Work task –
Search the material for the word "agent" and report each line where it turns up.

Excerpted data –
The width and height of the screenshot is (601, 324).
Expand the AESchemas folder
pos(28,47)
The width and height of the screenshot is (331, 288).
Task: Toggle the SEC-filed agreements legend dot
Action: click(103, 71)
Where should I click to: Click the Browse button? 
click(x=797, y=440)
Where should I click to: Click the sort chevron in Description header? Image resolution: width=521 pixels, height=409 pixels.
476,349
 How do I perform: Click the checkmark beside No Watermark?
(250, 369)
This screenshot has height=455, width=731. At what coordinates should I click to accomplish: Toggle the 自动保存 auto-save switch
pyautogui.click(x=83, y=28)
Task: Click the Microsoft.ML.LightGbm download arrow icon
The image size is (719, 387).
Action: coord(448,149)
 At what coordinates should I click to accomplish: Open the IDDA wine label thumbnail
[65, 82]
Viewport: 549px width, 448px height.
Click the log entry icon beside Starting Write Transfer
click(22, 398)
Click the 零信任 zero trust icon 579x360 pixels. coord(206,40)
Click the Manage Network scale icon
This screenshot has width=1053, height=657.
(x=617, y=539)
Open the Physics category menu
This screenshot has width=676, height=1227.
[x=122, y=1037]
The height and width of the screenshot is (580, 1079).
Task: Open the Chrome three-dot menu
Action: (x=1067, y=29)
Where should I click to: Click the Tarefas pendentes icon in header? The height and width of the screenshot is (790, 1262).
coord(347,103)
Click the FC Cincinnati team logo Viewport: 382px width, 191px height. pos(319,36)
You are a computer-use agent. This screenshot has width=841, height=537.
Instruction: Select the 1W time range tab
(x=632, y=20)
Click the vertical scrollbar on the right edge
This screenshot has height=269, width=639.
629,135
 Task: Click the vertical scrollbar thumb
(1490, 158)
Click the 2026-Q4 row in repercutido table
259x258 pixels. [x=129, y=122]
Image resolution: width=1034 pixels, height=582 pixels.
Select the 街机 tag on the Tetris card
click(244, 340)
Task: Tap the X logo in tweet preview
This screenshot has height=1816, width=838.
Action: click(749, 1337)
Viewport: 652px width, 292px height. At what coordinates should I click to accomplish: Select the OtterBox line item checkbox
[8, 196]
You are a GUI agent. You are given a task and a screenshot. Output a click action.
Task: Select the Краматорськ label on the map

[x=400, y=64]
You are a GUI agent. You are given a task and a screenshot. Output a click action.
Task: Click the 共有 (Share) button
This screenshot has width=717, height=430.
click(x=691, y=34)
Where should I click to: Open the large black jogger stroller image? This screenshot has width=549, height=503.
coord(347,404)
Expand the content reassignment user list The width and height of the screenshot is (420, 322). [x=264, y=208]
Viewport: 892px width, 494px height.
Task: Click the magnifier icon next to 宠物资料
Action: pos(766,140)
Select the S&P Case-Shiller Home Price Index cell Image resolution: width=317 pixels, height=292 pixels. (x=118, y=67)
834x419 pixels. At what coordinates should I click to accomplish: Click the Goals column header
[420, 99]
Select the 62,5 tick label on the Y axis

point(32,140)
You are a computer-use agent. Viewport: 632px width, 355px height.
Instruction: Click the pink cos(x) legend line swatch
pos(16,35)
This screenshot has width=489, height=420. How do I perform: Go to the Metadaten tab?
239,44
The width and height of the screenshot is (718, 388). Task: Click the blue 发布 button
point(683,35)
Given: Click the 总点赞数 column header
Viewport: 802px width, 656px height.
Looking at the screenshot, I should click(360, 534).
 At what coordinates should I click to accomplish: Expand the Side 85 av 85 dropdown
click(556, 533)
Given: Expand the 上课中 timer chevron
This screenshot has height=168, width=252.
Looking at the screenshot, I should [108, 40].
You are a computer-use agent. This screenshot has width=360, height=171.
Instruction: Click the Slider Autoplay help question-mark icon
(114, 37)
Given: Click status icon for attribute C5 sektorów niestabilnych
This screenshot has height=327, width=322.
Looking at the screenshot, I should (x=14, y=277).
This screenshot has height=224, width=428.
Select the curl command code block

Task output –
You are a computer-use agent. This screenshot has width=841, height=537.
You are a GUI agent. You are given a task and a screenshot. Output a click action.
You are a GUI agent. You are given a task and a screenshot. Output a click action.
You are a computer-use agent. Viewport: 632px width, 355px height.
You are a computer-use agent. This screenshot has width=360, height=171.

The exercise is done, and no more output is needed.